Procter and bet On Thursday, Mixed quarterly results reported as the demand for its products fell, cool a dimmer perspect for the current quarter and said that price increases could come.
The company, which has Tide and Charmin, reduced its forecast for central profits per share and income for the full fiscal year, which is in its last quarter. Executives cited a consumer deceleration, the new tariffs and the company’s plans to invest in their brands duration of a period of uncertainty as the reasons for their cut perspective.
P&G has already manufactures many of the products sold nationwide in the United States, but the tariffs of President Donald Trump will probably increase some of his costs.
“There will probably be prices, rates are inherently inflationary, but we are also looking for supply options,” Moeller said in the “square box” of CNBC on Thursday.
He added that the price increases linked to tariffs would occur in the next fiscal year, which begins in July, coincidentally when the “reciprocal” tariffs of the Trump administration are expected to increase after a temporary reduction.
The shares of the company fell more than 1% negotiation prior to marketing.
This is what the company reported compared to what Wall Street expected, based on an LSEG analysts survey:
- Gains per share: $ 1.54 compared to $ 1.53 expected
- Income: $ 19.78 billion compared to $ 20.11 billion expected
Only sales fell 2% to $ 19.78 billion. The organic sales of the company, which eliminate foreign acquisitions, divestments and currency, increased by 1%.
The volume of P&G fell 1% in the quarter.

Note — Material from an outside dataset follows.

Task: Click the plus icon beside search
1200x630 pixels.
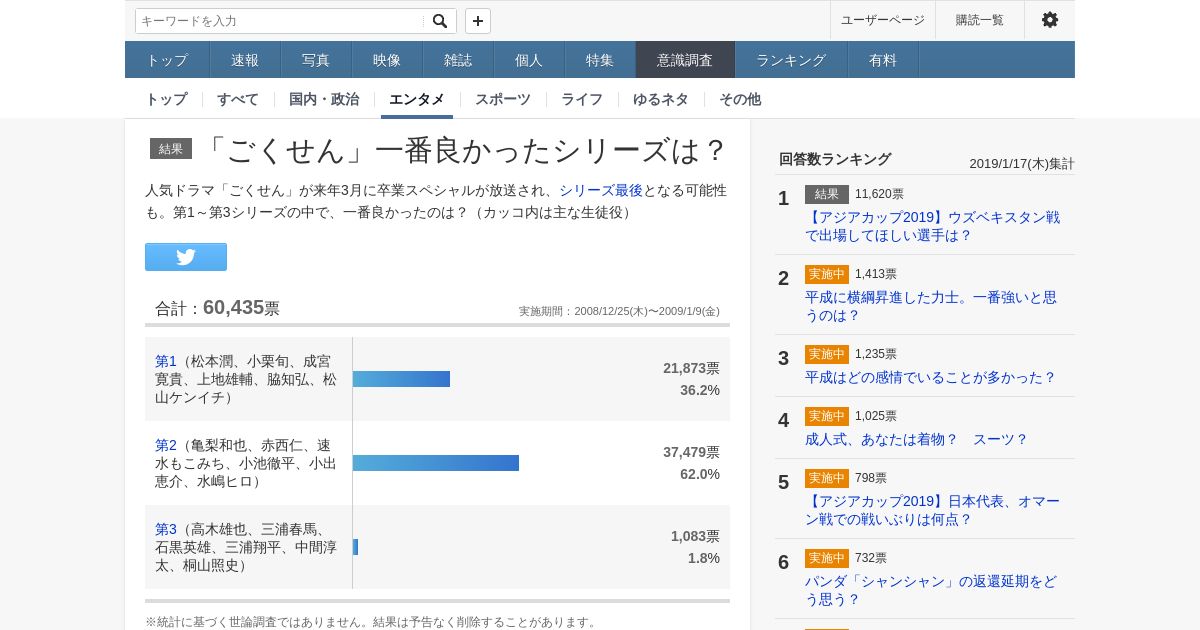Action: point(478,21)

The volume excludes prices, which makes it a more precise reflection of demand than sales.
The uncertainty about rates, the political environment and other factors resulted in that “a more nervous consumer” retired in the last two months of the quarter, said officer CI. Andre Schulten about the company’s call with the media.
“It is not illogical to see the consumer adopt the attitude of ‘Wait and see’, and we saw traffic on the retailers,” said Schulten. “We saw consumers basically seek value, migrate to retail sale of larger boxes online, to the club [retailers]. “
The female, female and family care division of P&G reported a 2% decrease in the volume, the most pronounced decrease in its segments. The three parts of the business, which include Pampers diapers and paper towels from the mountains, the duration of the volume is reduced in the room.
Both the medical care and fabric divisions and home care of P&G saw the volume 1%fall. The demand for its oral care products, such as oral toothbrush-B and crest toothpaste, reduced the duration of the room. Thus, the demand for your home care products, which include detergent in waterfall and swiffer rapes.
The company’s beauty segment, which includes Olay and SK-II, reported flat volume for the quarter. P&G said the volume decreased in the Gran China, its second largest market. The United States and China are locked in a commercial conflict of Tit-For-Tat with triple digits in imports.
The P&G cleaning business, which includes Gillette and Venus Razors, was the only segment to inform volume growth. Its volume increased by 1%.
With a remaining quarter in its fiscal year, P&G now expects flat sales growth for fiscal year 2025, below its previous prognosis or income growth or 2% to 4%. The company also reduced its main profits per share of shares at $ 6.72 to $ 6.82, below its previous perspective or $ 6.91 to $ 7.05.
P&G reported net income from the third quarter attributable to the company of $ 3.77 billion, or $ 1.54 per share, compared to $ 3.75 billion, or $ 1.52 per share, a year earlier.